### PROBLEM
Continue the article on the expiring CHIP funding, starting right after its last sentence.

### PAGE TEXT

.....

Republicans are talking incessantly about the need to “fix” the Affordable Care Act (ACT) or “Obamacare” by the end of 2017. The ACA was coined “Obamacare” as a fallacious argument covering for a right-wing conservative agenda to hide changes to redistribution of health care costs. Most of those involved in the passage of the ACA and the public remember that the ACA was passed after considerable negotiation.

While the GOP is trying to keep you focused on pushing their agenda, there is real imminent danger if the Child Health Insurance Program (CHIP) expires which could put millions of children and pregnant women off healthcare. CHIP is a federal and state program that currently covers about 9 million children and pregnant women who do not qualify for Medicaid but whose income is below the federal poverty line. If CHIP isn’t reauthorized, ten states will run out of money including Utah, the home state of Orrin Hatch, the Chairman of the Senate committee for the CHIP program. If CHIP expires at the end of 2017, five states will be forced to whittle down their program and 21 more states are likely to run out money in the first quarter of 2018 (see Figure 1).

Figure 1. State projections of dates of federal CHIP fund exhaustion as of summer of 2017. Courtesy of the Kaiser Foundation.

Some states, like New Hampshire, cover these people through Medicaid Expansion, however, there is a sunset provision that will end that program, if not extended, in December of 2018. If Medicaid Expansion is not extended in 2018, about 50,000 granite-staters, who earn less than 138% of the federal poverty level, will lose their health care at the end of 2018.

In New Hampshire, we are fortunate that Senator Hassan and Rep. Kuster are talking about what would happen if CHIP isn’t reauthorized. Enhanced federal matches ended on July 1, 2017 and failure to reauthorize CHIP would further downshift costs to the state. Without CHIP, children and pregnant women would suffer from short-term and long-term health care instability. This will leave some who have chronic illness or cancer caught in a predicament of whether to seek and receive much needed medical care or pay the rent or buy healthy food.

.....

### DATASET EXCERPTS
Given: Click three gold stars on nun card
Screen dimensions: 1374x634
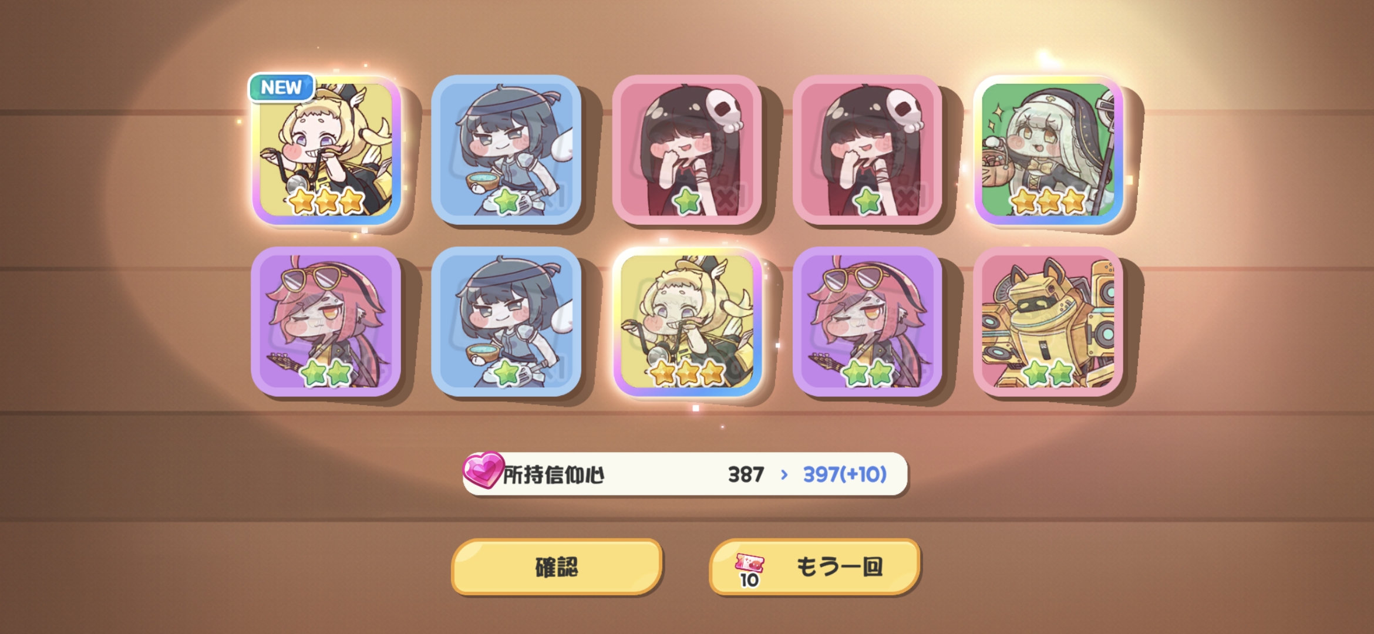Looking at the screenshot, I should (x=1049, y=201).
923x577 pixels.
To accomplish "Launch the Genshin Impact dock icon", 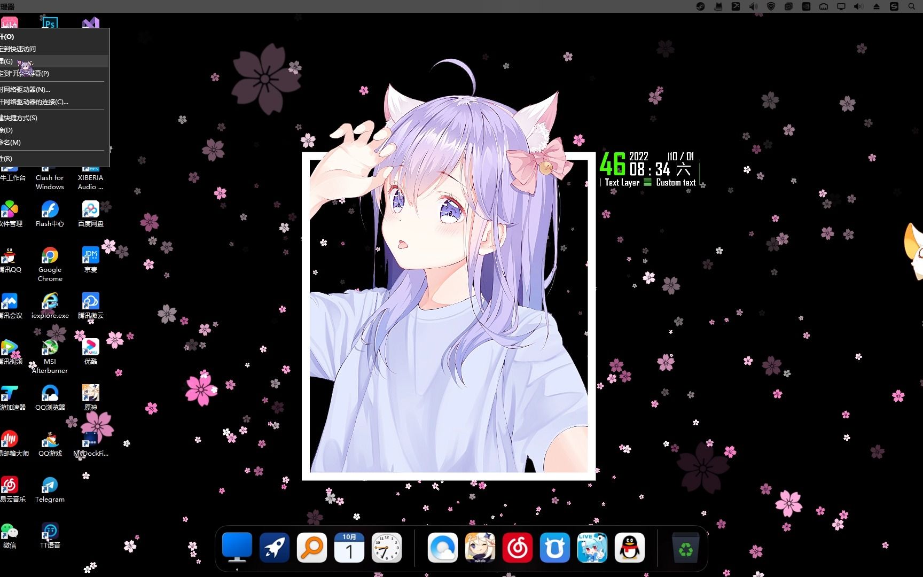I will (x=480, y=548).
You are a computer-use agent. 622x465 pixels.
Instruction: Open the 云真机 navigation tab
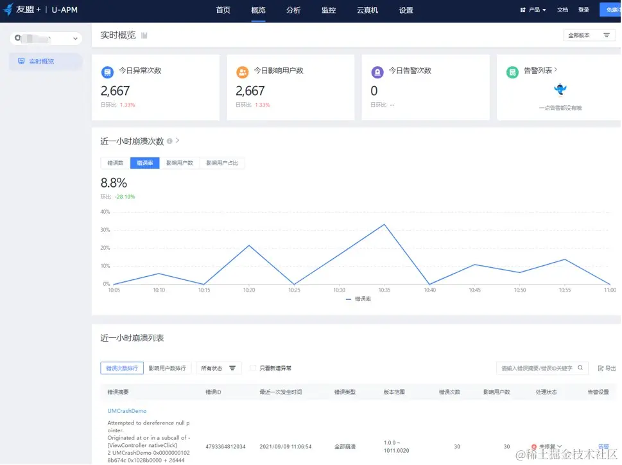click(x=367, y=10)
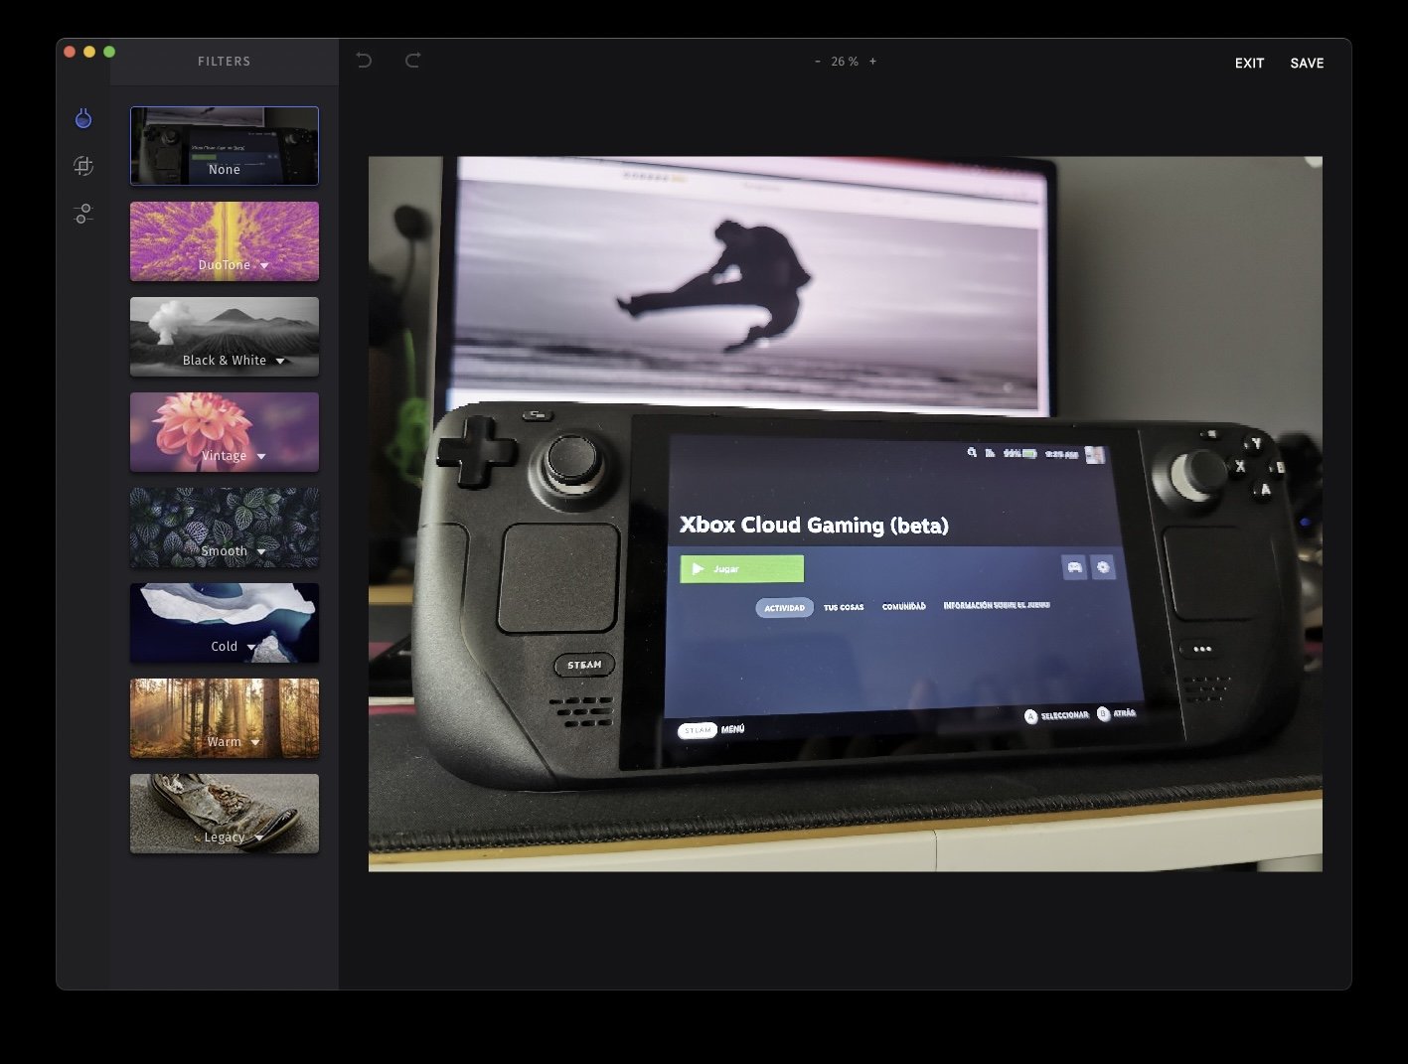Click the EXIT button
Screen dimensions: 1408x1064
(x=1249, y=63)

.....

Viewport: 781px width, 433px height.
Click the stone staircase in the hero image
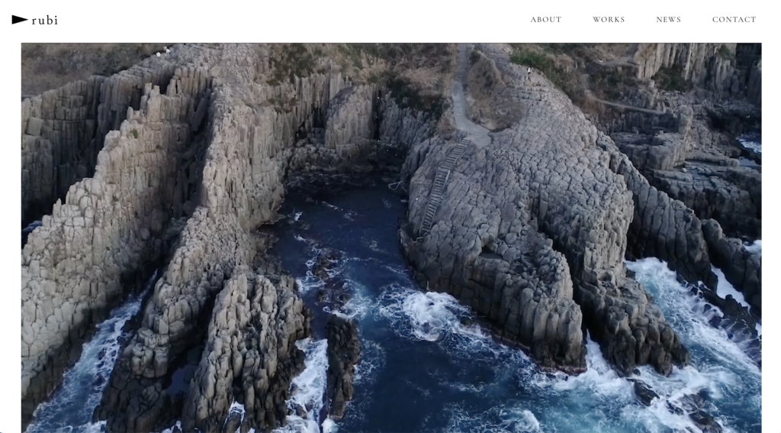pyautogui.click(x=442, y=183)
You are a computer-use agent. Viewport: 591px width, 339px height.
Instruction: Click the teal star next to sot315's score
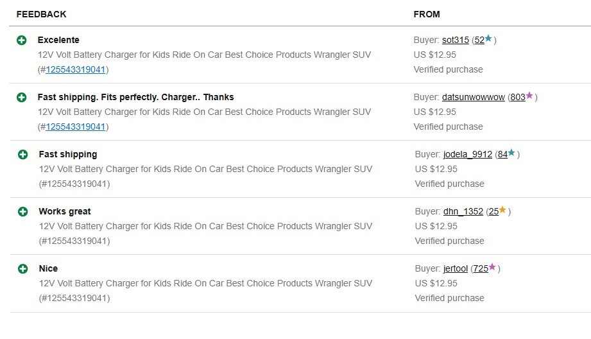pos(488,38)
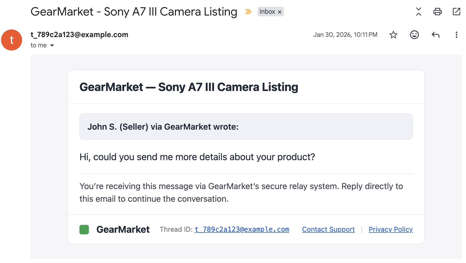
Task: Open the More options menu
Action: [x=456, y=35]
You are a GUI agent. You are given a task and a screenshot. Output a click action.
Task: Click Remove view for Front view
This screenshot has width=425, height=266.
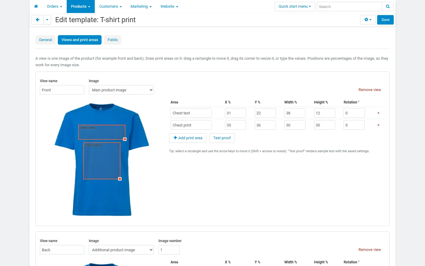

.....

### RESPONSE TO THIS EXERCISE
Figure 2. Uninsured rates among nonelderly adults and children 1997–2016. Courtesy of the Kaiser Foundation.

According to the Kaiser Foundation, the CHIP program has been successful in reducing uninsured rates for children to a historical low of 5% (see Figure 2) and non-elderly, most likely pregnant women, to 12%. Historically, when enrollment in CHIP was capped or frozen parents reported that they had difficulty obtaining prescription medicines for their children and reported problems accessing medical care for their children which resulted in significant financial hardships that required them to cut back on necessities, borrow money from friends or family, and acquire debt for missed bill payments.

Several controversial attempts to reauthorize CHIP have stalled progress. These include last-minute attempts to pass the Graham-Cassidy bill and entangling it with disaster relief to Puerto Rico. As time goes on, the possibility of a child healthcare crisis grows, yet elected officials are generally not talking about it. Elected officials have to reach across the aisle and engage people like Senator Susan Collins of Maine to reauthorize CHIP before children go without needed medical care. Constituents need to engage their elected officials and let them know that CHIP must be reauthorized and not undermined.